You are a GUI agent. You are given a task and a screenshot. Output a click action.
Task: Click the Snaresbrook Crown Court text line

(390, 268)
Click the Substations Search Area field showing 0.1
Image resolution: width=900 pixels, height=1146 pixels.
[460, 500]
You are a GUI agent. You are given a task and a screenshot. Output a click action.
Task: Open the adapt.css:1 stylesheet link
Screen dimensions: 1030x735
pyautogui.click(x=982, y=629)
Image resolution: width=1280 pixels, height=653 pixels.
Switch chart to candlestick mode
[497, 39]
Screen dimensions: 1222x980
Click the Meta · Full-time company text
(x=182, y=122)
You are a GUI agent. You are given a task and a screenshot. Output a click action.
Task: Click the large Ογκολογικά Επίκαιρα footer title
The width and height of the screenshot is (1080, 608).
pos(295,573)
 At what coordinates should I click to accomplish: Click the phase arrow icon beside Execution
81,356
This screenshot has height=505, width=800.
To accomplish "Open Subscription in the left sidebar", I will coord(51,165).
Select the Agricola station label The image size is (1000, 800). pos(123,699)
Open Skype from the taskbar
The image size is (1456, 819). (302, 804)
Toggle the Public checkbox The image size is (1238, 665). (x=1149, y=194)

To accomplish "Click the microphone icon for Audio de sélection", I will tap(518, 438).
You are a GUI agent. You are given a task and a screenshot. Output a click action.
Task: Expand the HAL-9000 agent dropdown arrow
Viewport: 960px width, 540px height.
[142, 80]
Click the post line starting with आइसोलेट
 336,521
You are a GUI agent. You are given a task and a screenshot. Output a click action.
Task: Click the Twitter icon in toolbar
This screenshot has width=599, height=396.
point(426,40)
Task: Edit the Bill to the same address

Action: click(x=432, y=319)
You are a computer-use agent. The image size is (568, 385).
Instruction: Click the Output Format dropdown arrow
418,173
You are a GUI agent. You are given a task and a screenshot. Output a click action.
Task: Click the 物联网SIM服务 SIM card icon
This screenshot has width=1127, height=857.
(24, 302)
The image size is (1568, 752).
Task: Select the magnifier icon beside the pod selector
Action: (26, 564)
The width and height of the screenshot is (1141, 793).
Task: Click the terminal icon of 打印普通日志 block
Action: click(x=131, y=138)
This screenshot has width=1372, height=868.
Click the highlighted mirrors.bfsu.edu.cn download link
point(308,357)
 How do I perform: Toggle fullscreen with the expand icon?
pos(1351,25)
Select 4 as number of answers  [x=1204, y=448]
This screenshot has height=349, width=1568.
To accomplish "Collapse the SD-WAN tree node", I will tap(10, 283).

########################################

STATED GOAL ▸ Arrange every line of the records above as a numbered list, omitting the blank lines.

EXERCISE SOLUTION ▸
1. You are a GUI agent. You are given a task and a screenshot. Output a click action.
2. Task: Click the Snaresbrook Crown Court text line
3. (390, 268)
4. Click the Substations Search Area field showing 0.1
5. Image resolution: width=900 pixels, height=1146 pixels.
6. [460, 500]
7. You are a GUI agent. You are given a task and a screenshot. Output a click action.
8. Task: Open the adapt.css:1 stylesheet link
9. Screen dimensions: 1030x735
10. pyautogui.click(x=982, y=629)
11. Image resolution: width=1280 pixels, height=653 pixels.
12. Switch chart to candlestick mode
13. [497, 39]
14. Screen dimensions: 1222x980
15. Click the Meta · Full-time company text
16. (x=182, y=122)
17. You are a GUI agent. You are given a task and a screenshot. Output a click action.
18. Task: Click the large Ογκολογικά Επίκαιρα footer title
19. The width and height of the screenshot is (1080, 608).
20. pos(295,573)
21.  At what coordinates should I click to accomplish: Click the phase arrow icon beside Execution
22. 81,356
23. This screenshot has height=505, width=800.
24. To accomplish "Open Subscription in the left sidebar", I will coord(51,165).
25. Select the Agricola station label The image size is (1000, 800). pos(123,699)
26. Open Skype from the taskbar
27. The image size is (1456, 819). (302, 804)
28. Toggle the Public checkbox The image size is (1238, 665). (x=1149, y=194)
29. To accomplish "Click the microphone icon for Audio de sélection", I will tap(518, 438).
30. You are a GUI agent. You are given a task and a screenshot. Output a click action.
31. Task: Expand the HAL-9000 agent dropdown arrow
32. Viewport: 960px width, 540px height.
33. [142, 80]
34. Click the post line starting with आइसोलेट
35.  336,521
36. You are a GUI agent. You are given a task and a screenshot. Output a click action.
37. Task: Click the Twitter icon in toolbar
38. This screenshot has width=599, height=396.
39. point(426,40)
40. Task: Edit the Bill to the same address
41. Action: click(x=432, y=319)
42. You are a computer-use agent. The image size is (568, 385).
43. Instruction: Click the Output Format dropdown arrow
44. 418,173
45. You are a GUI agent. You are given a task and a screenshot. Output a click action.
46. Task: Click the 物联网SIM服务 SIM card icon
47. This screenshot has width=1127, height=857.
48. (24, 302)
49. The image size is (1568, 752).
50. Task: Select the magnifier icon beside the pod selector
51. Action: (26, 564)
52. The width and height of the screenshot is (1141, 793).
53. Task: Click the terminal icon of 打印普通日志 block
54. Action: click(x=131, y=138)
55. This screenshot has width=1372, height=868.
56. Click the highlighted mirrors.bfsu.edu.cn download link
57. point(308,357)
58.  How do I perform: Toggle fullscreen with the expand icon?
59. pos(1351,25)
60. Select 4 as number of answers  [x=1204, y=448]
61. This screenshot has height=349, width=1568.
62. To accomplish "Collapse the SD-WAN tree node", I will tap(10, 283).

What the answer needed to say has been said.